Benchmarking Gemma 4 on DGX Spark
/ 8 min read
Table of Contents
The GB10 Grace Blackwell Superchip in NVIDIA’s DGX Spark has one property that matters for LLM inference at this model size: 128GB of unified LPDDR5X memory shared between CPU and GPU, with the GPU accessing the same physical pool as the CPU. When Gemma 4 shipped last week, I ran it through every available inference stack to find out what that hardware advantage actually translates to in practice.
The main finding: model architecture accounts for roughly 8x of the throughput difference. Stack choice is secondary.
The Hardware
The GB10 integrates a 72-core Arm CPU and a Blackwell GPU on a single die, sharing 128GB of unified LPDDR5X memory at ~273 GB/s bandwidth. CPU and GPU access the same physical memory pool, which eliminates the PCIe transfer overhead present in discrete GPU setups.
For LLM inference, the relevant number is memory capacity. The 30B+ parameter range sits in an awkward spot: too large for consumer GPU VRAM, too small to justify full datacenter hardware. At 128GB unified, running these models at full precision is straightforwardly feasible in principle. Gemma 4 31B at BF16 requires ~62GB. The 26B MoE model at FP16 sits around 55GB. Both fit with 66-73GB remaining for KV cache and system overhead.
What I Tested
- Models: Gemma 4 31B (dense) and Gemma 4 26B (Mixture of Experts, ~4B active parameters per token)
- Stacks: llama.cpp, Ollama, vLLM
- Quantizations: FP16 / BF16, Q8_0, Q4_K_M, NVFP4
- Tool: genai-perf 0.0.16, 512 input tokens, 512 output tokens, 5 requests per run
- Concurrency: 1 (single user) and 4 (light multi-user load)
Metrics that matter: output tok/s (generation speed), TTFT p50 (time to first token), ITL p50 (inter-token latency, the “streaming feel”).
For reference: 10-20 tok/s is usable but noticeably slow. 20-40 tok/s feels like comfortable typing speed. 40-80 tok/s is smooth enough that you stop noticing the generation.

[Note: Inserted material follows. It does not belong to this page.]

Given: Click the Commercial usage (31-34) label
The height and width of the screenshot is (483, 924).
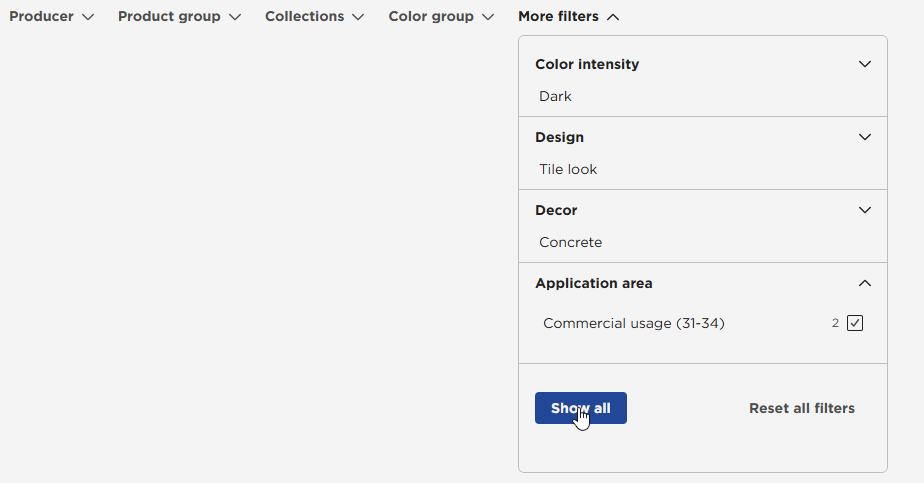Looking at the screenshot, I should [633, 323].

Above 80 tok/s feels instantaneous.
The Obvious Setup, and Why It Let Me Down
I started with vLLM + Gemma 4 31B at BF16. Makes sense on paper, right? vLLM is the production-standard inference stack. BF16 keeps full model quality. The hardware can hold it. What could possibly go wrong?
3.51 tok/s at c1.
That’s near reading speed. Technically functional; completely impractical for interactive use.
Next up: NVFP4 quantization using NVIDIA’s own nvidia/Gemma-4-31B-IT-NVFP4 model, purpose-built for Blackwell tensor cores. This should be the throughput ceiling.

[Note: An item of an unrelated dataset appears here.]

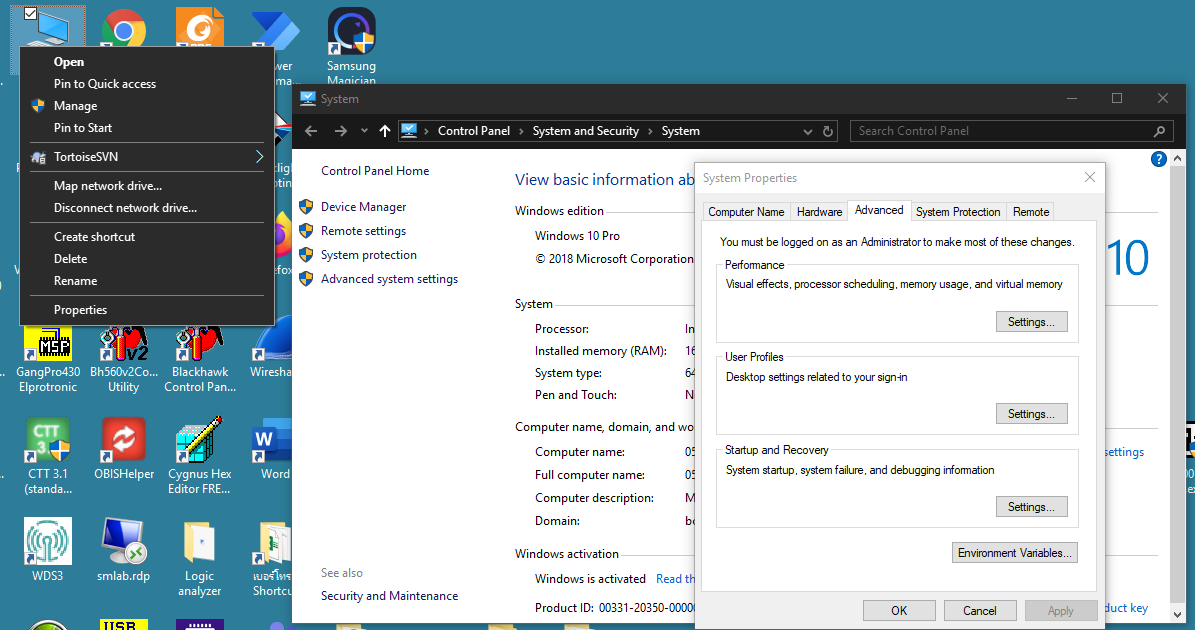Open the Google Chrome desktop icon
Viewport: 1195px width, 630px height.
coord(124,30)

6.34 tok/s. Roughly on par with a mid-range consumer GPU running a 7B model.
Then Ollama on the same dense 31B model: 9.4 tok/s. Marginally usable for single-user chat. The 106ms inter-token latency makes streaming noticeably choppy.

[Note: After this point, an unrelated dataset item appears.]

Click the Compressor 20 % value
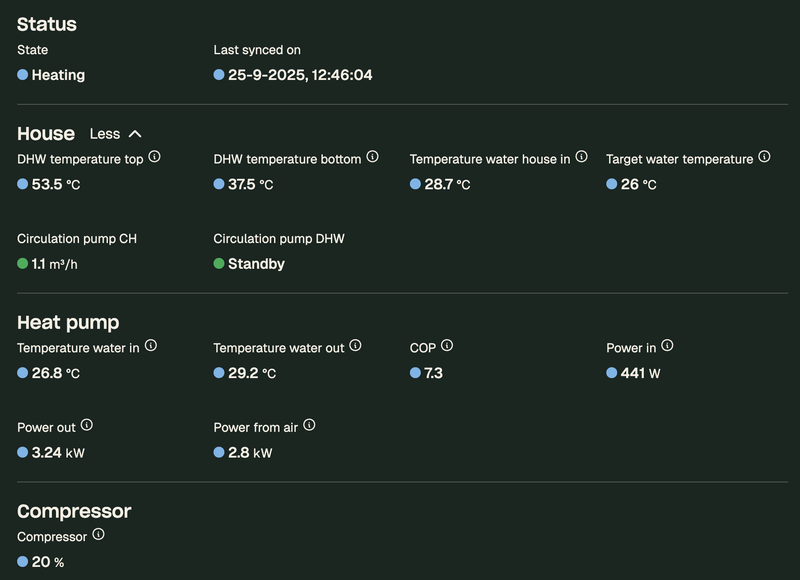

Something was clearly broken with the NVFP4 result specifically. Worth digging into before I wrote off the whole path.
The NVFP4 Dead End
The most plausible explanation I’ve found involves two overlapping software gaps. I haven’t confirmed these by building custom containers from source, so treat this as the best available theory consistent with the error output and container inspection.
First: PyTorch in every available container wasn’t compiled with sm_121-specific kernels. The GB10 GPU is sm_121 (CUDA capability 12.1, the Blackwell microarchitecture). Available containers max out at sm_120 or earlier. So the GPU falls back to Hopper or older codepaths for matrix multiply operations instead of running native Blackwell FP4 tensor core kernels.
Second: Torch.compile’s Triton JIT autotuner (which picks optimized GPU kernels at runtime) fails to find suitable sm_121 kernels and just tells you about it directly:
Not enough SMs to use max_autotune_gemm modeI tested every available image:
| Container | ARM64 | sm_121 PyTorch | Gemma 4 transformers | Verdict |
|---|---|---|---|---|
vllm/vllm-openai:v0.8.5 | No | No | Yes | x86 only, unusable on GB10 |
gemma4-cu130 | Partial (x86 pull) | No | Yes | Falls back to compat path |
gemma4-0409-arm64-cu130 | Yes | No | Yes | Best available, still falls back |
cu130-nightly-aarch64 | Yes | No | No | sm_121 PyTorch but no Gemma 4 support |
No available image satisfies all three requirements at once. The NVFP4 weights load fine: 4-bit precision, roughly 20GB versus the 62GB BF16 model, and that memory reduction is real. But compute runs on a non-native fallback path, so the throughput benefit of Blackwell’s FP4 tensor cores never shows up. What you get looks like BF16-level throughput with a smaller working set. Not the substantial uplift NVFP4 on native Blackwell hardware should deliver.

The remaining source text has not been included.